**What is needed**
Identify every line in the records below that contains the word "Select", and copy each of those lines.

**Information given**
· · · · · · ·
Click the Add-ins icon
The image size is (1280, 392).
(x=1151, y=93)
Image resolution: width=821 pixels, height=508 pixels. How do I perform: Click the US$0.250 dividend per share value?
· · · · · · ·
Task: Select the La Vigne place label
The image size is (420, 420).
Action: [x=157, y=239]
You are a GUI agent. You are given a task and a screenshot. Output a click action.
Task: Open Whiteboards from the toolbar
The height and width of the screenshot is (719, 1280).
· · · · · · ·
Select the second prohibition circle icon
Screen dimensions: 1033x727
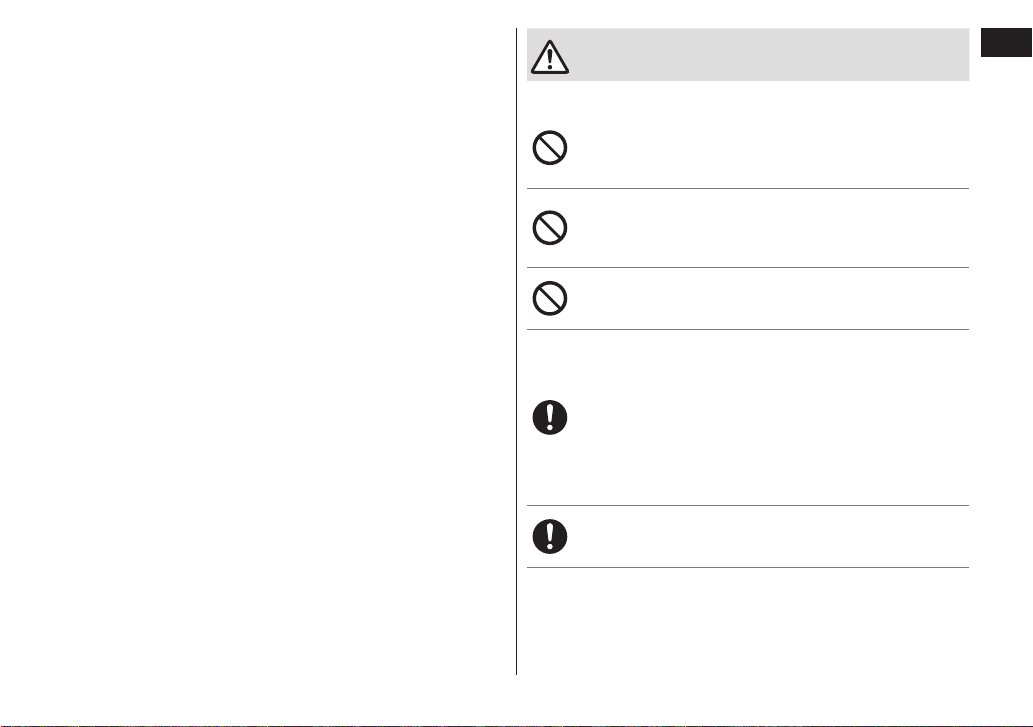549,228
· · · · · · ·
**Answer space**
Task: Select the La Vigne place label
Select the second prohibition circle icon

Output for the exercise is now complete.